The first commercial package compliant with this BPMS architecture ChangEngine - was then built and introduced by Hewlett-Packard in 1997–98 under McGoveran's direction. Subsequently, McGoveran introduced these concepts at DCI's EAI conference in 1999, through work as Sr. Technical Editor of the eAI Journal (Thomas Communications) and worked with companies like IBM, Vitria, Candle, Fuego, Savvion, and numerous others to help shape the market and the BPM category. Many workflow and business process reengineering (BPR) companies joined in the effort, transforming themselves into BPM companies during the period 1999–2010.

== Affiliations ==
- Secretary-treasurer of the Alternative Natural Philosophy Association (Cambridge University) from 1982 to 1986, and served as co-editor of the organization’s newsletter with John Amson.
- Co-founder, Alternative Natural Philosophy Association West (ANPA West) and its non-profit corporation (1984), along with H. Pierre Noyes and Chris Gefwert, organized its first three conferences, and was recipient Second Annual Alternative Natural Philosopher Award in 1990.
- Co-founder, Database Associates with Colin White, Richard Finkelstein & Paul Winsberg (1990).
- Wrote and published (initially with Colin White) the Database Product Evaluation Reports (1989–1996).
- Founded the 60 member Enterprise Integration Council (1999–2002).
- ACM Life Member (1983)
- Amer. Math. Society Life Member (1996)
- IEEE Member (1978).
- Consulting editor for an international research journal (1975–6)
- Associate editor for InfoDB (1990–4)
- Sr. technical editor of the eAI Journal/Business Integration Journal (1999–2006).
- He served as a judge in technology awards including the CrossRoads A-List, the eAI Journal and Business Integration Journal Awards, and the IBM Beacon Awards.

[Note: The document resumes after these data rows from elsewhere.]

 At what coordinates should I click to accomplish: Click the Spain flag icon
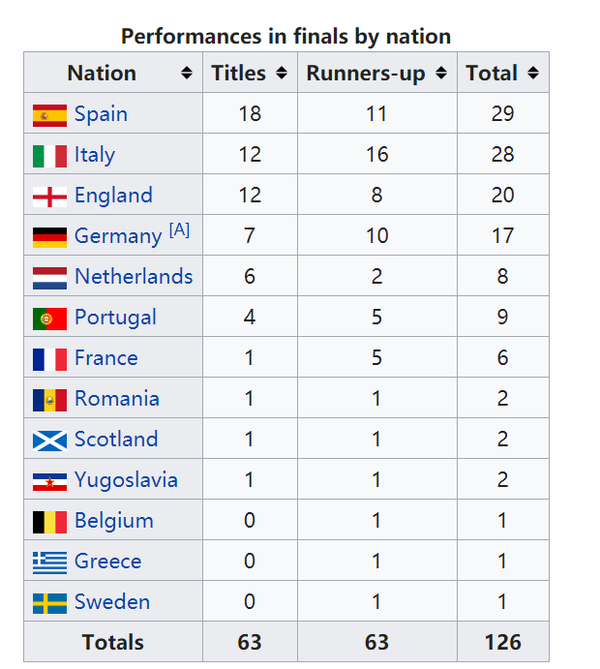point(50,115)
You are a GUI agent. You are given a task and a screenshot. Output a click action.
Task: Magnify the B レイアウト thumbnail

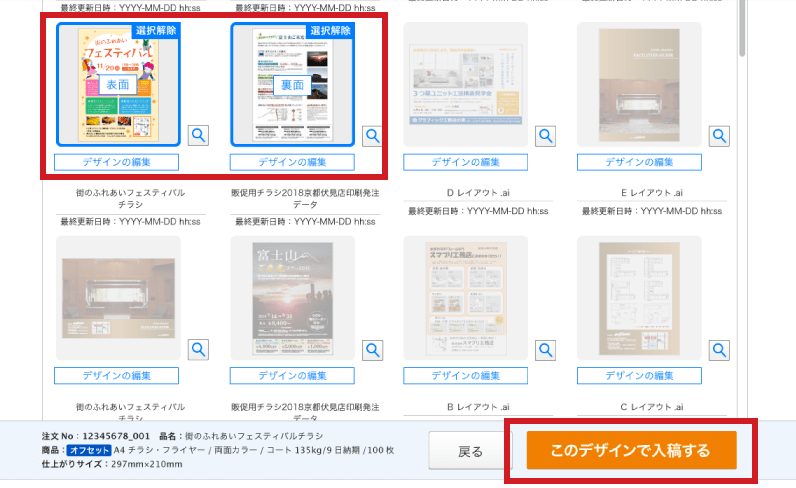point(546,349)
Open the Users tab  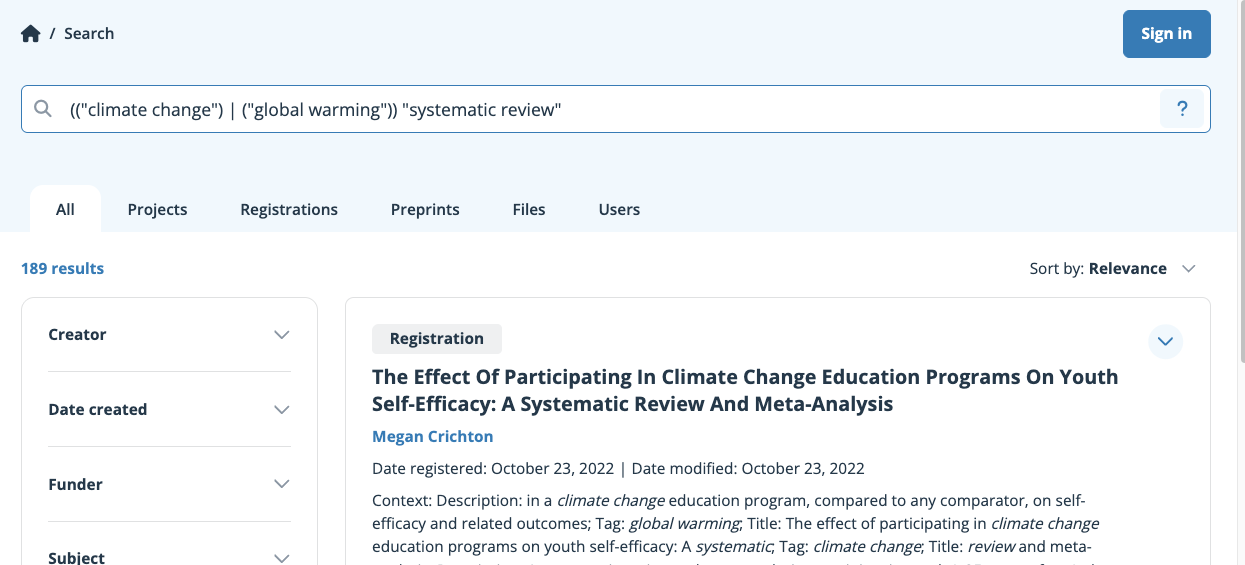(x=619, y=209)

== Selected publications ==
McGoveran has written articles in the fields of relational databases, transaction processing, business intelligence, enterprise application integration, business process management, mathematics, and physics, including over 100 monthly columns for eAI Journal (a.k.a. Business Integration Journal) throughout the life of the journal.

=== Books ===
- Date, C.J., Darwen, H., McGoveran, D. (1998). Relational Database Writings, 1994–1997. Reading, MA: Addison-Wesley. ISBN 0-201-39814-1.
- McGoveran, D., Date, C. J. (1992). A Guide to Sybase and SQL Server. Reading, MA: Addison-Wesley. ISBN 0-201-55710-X.
- McGoveran, David (1993). "Database Programming & Design" (in four parts).

=== Encyclopedia articles ===
- McGoveran, D., (1991). The Evaluation of Optimizers. Encyclopedia Computer Science and Technology: Volume 26, Supplement 11. New York, NY:Marcel Dekker.
- McGoveran, David (1993). "Encyclopedia of Microcomputers" & ISBN 0-82472711-8.